Research Project
Grant-in-Aid for JSPS Fellows
申請者は半数体精子特異的に発現し、ヒストンH1と一部相同性を持つ核に局在する遺伝子hils1cDNAを単離し、解析を進めてきた。平成14年度における進行は以下のとおりである。1.遺伝子転写調節領域の同定;hils遺伝子の5'非翻訳領域を含む上流約0.3kbが精巣特異的、半数体精子細胞特異的なpromoterとして機能することが明らかになったことから、この領域内に欠損をもつコンストラクトを作成し、転写活性に特に重要な配列を決定している。

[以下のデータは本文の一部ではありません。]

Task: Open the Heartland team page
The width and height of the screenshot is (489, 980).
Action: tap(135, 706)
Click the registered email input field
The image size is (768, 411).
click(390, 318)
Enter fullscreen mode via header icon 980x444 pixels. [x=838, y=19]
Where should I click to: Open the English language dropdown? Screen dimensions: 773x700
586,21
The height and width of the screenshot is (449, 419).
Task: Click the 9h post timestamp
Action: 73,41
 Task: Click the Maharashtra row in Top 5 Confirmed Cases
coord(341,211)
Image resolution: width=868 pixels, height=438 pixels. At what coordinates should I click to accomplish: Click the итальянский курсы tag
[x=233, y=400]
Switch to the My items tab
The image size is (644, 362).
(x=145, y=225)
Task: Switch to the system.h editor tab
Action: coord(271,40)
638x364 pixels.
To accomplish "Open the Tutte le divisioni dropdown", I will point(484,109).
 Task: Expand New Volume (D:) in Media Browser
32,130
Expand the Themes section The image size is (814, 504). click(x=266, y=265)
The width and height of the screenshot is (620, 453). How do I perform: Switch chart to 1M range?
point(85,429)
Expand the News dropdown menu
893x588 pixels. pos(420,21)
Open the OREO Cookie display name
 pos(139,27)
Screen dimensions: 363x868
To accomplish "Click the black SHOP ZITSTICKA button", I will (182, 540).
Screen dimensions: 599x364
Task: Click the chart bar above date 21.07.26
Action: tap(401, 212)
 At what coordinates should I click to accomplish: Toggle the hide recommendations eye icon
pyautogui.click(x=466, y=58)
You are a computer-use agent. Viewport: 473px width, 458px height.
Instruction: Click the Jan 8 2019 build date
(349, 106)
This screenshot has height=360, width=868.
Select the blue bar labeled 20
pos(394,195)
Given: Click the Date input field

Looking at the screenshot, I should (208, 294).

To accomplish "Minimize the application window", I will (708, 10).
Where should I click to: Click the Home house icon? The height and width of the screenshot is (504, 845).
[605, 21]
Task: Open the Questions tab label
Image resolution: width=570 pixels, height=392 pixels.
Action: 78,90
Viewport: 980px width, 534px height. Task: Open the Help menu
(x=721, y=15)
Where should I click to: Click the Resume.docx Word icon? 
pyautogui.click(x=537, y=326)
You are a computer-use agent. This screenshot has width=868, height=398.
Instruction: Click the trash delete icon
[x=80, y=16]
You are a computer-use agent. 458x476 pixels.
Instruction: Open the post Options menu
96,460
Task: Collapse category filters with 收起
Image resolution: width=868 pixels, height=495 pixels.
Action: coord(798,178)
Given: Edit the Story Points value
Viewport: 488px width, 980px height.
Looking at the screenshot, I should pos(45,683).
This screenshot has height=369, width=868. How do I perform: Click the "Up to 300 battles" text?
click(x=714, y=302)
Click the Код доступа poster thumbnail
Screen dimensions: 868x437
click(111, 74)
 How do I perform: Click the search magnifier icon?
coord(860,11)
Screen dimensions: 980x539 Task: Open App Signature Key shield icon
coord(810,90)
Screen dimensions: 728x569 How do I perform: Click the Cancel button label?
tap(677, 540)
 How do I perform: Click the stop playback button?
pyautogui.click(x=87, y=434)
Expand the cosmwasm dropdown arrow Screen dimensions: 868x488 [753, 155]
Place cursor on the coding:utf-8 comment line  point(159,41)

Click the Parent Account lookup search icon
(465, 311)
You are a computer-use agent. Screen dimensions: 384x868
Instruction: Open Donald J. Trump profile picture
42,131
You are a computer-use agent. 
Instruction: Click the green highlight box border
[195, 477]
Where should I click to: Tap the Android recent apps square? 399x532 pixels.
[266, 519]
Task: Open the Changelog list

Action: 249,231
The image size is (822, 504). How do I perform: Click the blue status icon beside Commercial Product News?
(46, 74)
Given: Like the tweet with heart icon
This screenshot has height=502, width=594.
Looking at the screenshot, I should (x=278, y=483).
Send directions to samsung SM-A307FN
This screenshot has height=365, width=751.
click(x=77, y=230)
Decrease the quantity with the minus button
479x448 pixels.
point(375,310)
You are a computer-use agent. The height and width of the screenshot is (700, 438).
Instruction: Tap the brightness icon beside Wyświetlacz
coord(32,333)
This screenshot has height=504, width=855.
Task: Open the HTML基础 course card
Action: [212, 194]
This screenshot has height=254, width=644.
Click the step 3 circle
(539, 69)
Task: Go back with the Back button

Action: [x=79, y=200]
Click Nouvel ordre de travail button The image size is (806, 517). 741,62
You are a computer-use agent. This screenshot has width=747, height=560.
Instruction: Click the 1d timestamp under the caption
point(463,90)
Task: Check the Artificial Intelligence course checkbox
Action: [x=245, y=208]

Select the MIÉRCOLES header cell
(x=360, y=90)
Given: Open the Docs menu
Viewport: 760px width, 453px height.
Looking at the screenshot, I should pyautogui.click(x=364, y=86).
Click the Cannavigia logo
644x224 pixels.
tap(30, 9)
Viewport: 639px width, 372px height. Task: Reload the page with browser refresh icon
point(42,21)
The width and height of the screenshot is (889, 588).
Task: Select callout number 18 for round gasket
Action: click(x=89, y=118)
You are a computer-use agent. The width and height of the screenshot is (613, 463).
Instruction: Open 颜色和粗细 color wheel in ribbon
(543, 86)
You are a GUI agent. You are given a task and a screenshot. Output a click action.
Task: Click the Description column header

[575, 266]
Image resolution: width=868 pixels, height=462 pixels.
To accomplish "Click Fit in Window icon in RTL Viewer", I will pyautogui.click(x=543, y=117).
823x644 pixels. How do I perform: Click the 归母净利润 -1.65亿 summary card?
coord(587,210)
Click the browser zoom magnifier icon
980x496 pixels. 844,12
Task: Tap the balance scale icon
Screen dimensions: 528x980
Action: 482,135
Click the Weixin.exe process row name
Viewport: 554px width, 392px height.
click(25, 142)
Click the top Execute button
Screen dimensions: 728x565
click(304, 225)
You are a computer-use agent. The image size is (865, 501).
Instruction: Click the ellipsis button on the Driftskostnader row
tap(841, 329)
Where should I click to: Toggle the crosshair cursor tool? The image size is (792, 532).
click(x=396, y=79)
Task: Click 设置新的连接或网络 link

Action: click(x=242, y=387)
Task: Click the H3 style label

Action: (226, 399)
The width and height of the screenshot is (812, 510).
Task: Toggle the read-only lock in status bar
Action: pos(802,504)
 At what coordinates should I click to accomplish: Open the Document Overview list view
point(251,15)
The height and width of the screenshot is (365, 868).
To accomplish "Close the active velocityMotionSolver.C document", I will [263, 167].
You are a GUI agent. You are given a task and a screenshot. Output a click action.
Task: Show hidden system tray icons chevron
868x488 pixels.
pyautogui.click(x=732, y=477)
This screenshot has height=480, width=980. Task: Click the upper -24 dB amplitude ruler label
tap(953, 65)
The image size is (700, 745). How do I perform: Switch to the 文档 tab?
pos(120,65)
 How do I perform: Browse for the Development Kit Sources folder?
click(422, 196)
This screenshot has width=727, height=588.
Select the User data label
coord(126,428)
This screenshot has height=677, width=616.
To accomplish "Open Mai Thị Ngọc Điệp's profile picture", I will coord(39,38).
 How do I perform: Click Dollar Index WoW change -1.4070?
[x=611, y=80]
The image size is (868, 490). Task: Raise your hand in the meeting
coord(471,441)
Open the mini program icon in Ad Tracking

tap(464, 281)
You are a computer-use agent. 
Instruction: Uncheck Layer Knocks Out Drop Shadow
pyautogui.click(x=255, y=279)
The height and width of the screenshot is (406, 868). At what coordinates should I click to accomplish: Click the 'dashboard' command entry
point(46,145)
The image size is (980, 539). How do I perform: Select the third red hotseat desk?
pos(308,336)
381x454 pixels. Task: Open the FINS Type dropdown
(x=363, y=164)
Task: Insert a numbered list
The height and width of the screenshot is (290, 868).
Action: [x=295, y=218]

さらに、この領域に結合する精巣特異的な転写因子の同定を進めている。2.ノックアウトマウス作成;hils遺伝子のORF全てをネオマイシン遺伝子に置き換えたノックアウトベクターを構築し、ES細胞に打ち込みキメラマウスを作成した。現在ホモノックアウトマウスを作成、解析中である。3.男性不妊との相関の解析;マウスと相同な位置のヒトゲノム領域にhils1 cDNAと62%の相同性の見られる配列が存在することが明らかとなったことから、特異的primerを用いてヒト精巣cDNAライブラリーよりPCR法を用いてヒトホモログ遺伝子の単離、配列決定を行った。得られたクローンはORFが通らず、他のエキソンをもつ遺伝子の一部に変わっていることが明らかになった。データベース検索によりhils1 cDNAと非常に相同性の高いヒトESTの登録がなされていることから、ヒトではhils1遺伝子がマウスと相同の領域に保存されておらず、マウスからヒトへの進化過程で別の位置に移動したと考えられる。現在この遺伝子を単離中である。